LISTED RECORDS.
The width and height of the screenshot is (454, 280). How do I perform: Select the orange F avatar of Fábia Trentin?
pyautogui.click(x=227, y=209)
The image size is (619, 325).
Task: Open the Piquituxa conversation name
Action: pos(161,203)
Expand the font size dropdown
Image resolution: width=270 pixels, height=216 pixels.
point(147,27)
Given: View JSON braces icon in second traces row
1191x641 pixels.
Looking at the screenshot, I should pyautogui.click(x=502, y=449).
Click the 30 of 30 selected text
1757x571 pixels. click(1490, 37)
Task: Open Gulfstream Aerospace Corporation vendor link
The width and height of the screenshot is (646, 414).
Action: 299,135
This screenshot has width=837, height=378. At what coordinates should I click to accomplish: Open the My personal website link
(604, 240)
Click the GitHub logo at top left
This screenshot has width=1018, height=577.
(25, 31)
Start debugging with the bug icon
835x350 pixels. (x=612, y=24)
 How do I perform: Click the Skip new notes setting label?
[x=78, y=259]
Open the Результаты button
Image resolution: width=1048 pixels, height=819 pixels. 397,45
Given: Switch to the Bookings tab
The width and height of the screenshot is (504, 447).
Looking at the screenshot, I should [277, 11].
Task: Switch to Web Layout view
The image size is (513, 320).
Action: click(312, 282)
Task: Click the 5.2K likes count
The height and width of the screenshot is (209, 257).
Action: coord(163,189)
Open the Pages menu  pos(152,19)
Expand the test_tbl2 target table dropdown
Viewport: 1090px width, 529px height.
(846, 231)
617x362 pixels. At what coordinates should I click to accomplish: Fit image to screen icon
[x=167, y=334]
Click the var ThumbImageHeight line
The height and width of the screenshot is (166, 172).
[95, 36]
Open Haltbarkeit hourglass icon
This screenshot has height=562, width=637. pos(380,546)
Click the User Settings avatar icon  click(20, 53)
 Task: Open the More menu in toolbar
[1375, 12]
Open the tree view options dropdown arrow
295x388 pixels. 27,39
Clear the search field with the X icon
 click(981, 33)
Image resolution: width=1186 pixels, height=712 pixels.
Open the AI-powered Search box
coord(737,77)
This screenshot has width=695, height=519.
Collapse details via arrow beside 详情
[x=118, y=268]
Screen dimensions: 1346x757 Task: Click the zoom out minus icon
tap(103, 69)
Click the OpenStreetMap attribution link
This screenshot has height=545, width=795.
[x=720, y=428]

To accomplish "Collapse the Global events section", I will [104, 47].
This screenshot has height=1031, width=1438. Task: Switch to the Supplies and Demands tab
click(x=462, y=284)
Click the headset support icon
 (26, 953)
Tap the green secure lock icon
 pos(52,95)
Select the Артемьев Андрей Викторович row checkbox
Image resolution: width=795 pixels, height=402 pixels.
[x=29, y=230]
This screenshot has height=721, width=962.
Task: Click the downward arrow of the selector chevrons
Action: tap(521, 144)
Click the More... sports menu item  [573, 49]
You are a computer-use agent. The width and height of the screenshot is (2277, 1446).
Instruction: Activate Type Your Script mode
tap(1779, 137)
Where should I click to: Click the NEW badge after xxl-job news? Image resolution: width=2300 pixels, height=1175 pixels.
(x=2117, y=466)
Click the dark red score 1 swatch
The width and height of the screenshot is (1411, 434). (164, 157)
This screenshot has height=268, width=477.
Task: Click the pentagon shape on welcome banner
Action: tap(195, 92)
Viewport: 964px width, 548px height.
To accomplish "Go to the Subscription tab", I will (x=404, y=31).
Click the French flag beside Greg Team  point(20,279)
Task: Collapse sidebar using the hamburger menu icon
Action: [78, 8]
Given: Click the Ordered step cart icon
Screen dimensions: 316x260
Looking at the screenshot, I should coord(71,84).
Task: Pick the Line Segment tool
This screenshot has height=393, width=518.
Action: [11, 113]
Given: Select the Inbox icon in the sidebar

GOAL.
Write out every one of the rows above again, with no changes.

CORRECT OUTPUT.
The width and height of the screenshot is (454, 280). How do I perform: Select the orange F avatar of Fábia Trentin?
pyautogui.click(x=227, y=209)
The image size is (619, 325).
Task: Open the Piquituxa conversation name
Action: pos(161,203)
Expand the font size dropdown
Image resolution: width=270 pixels, height=216 pixels.
point(147,27)
Given: View JSON braces icon in second traces row
1191x641 pixels.
Looking at the screenshot, I should pyautogui.click(x=502, y=449).
Click the 30 of 30 selected text
1757x571 pixels. click(1490, 37)
Task: Open Gulfstream Aerospace Corporation vendor link
The width and height of the screenshot is (646, 414).
Action: 299,135
This screenshot has width=837, height=378. At what coordinates should I click to accomplish: Open the My personal website link
(604, 240)
Click the GitHub logo at top left
This screenshot has width=1018, height=577.
(25, 31)
Start debugging with the bug icon
835x350 pixels. (x=612, y=24)
 How do I perform: Click the Skip new notes setting label?
[x=78, y=259]
Open the Результаты button
Image resolution: width=1048 pixels, height=819 pixels. 397,45
Given: Switch to the Bookings tab
The width and height of the screenshot is (504, 447).
Looking at the screenshot, I should [277, 11].
Task: Switch to Web Layout view
The image size is (513, 320).
Action: click(312, 282)
Task: Click the 5.2K likes count
The height and width of the screenshot is (209, 257).
Action: coord(163,189)
Open the Pages menu  pos(152,19)
Expand the test_tbl2 target table dropdown
Viewport: 1090px width, 529px height.
(846, 231)
617x362 pixels. At what coordinates should I click to accomplish: Fit image to screen icon
[x=167, y=334]
Click the var ThumbImageHeight line
The height and width of the screenshot is (166, 172).
[95, 36]
Open Haltbarkeit hourglass icon
This screenshot has height=562, width=637. pos(380,546)
Click the User Settings avatar icon  click(20, 53)
 Task: Open the More menu in toolbar
[1375, 12]
Open the tree view options dropdown arrow
295x388 pixels. 27,39
Clear the search field with the X icon
 click(981, 33)
Image resolution: width=1186 pixels, height=712 pixels.
Open the AI-powered Search box
coord(737,77)
This screenshot has width=695, height=519.
Collapse details via arrow beside 详情
[x=118, y=268]
Screen dimensions: 1346x757 Task: Click the zoom out minus icon
tap(103, 69)
Click the OpenStreetMap attribution link
This screenshot has height=545, width=795.
[x=720, y=428]

To accomplish "Collapse the Global events section", I will [104, 47].
This screenshot has height=1031, width=1438. Task: Switch to the Supplies and Demands tab
click(x=462, y=284)
Click the headset support icon
 (26, 953)
Tap the green secure lock icon
 pos(52,95)
Select the Артемьев Андрей Викторович row checkbox
Image resolution: width=795 pixels, height=402 pixels.
[x=29, y=230]
This screenshot has height=721, width=962.
Task: Click the downward arrow of the selector chevrons
Action: tap(521, 144)
Click the More... sports menu item  [573, 49]
You are a computer-use agent. The width and height of the screenshot is (2277, 1446).
Instruction: Activate Type Your Script mode
tap(1779, 137)
Where should I click to: Click the NEW badge after xxl-job news? Image resolution: width=2300 pixels, height=1175 pixels.
(x=2117, y=466)
Click the dark red score 1 swatch
The width and height of the screenshot is (1411, 434). (164, 157)
This screenshot has height=268, width=477.
Task: Click the pentagon shape on welcome banner
Action: tap(195, 92)
Viewport: 964px width, 548px height.
To accomplish "Go to the Subscription tab", I will (x=404, y=31).
Click the French flag beside Greg Team  point(20,279)
Task: Collapse sidebar using the hamburger menu icon
Action: [78, 8]
Given: Click the Ordered step cart icon
Screen dimensions: 316x260
Looking at the screenshot, I should coord(71,84).
Task: Pick the Line Segment tool
This screenshot has height=393, width=518.
Action: [11, 113]
Given: Select the Inbox icon in the sidebar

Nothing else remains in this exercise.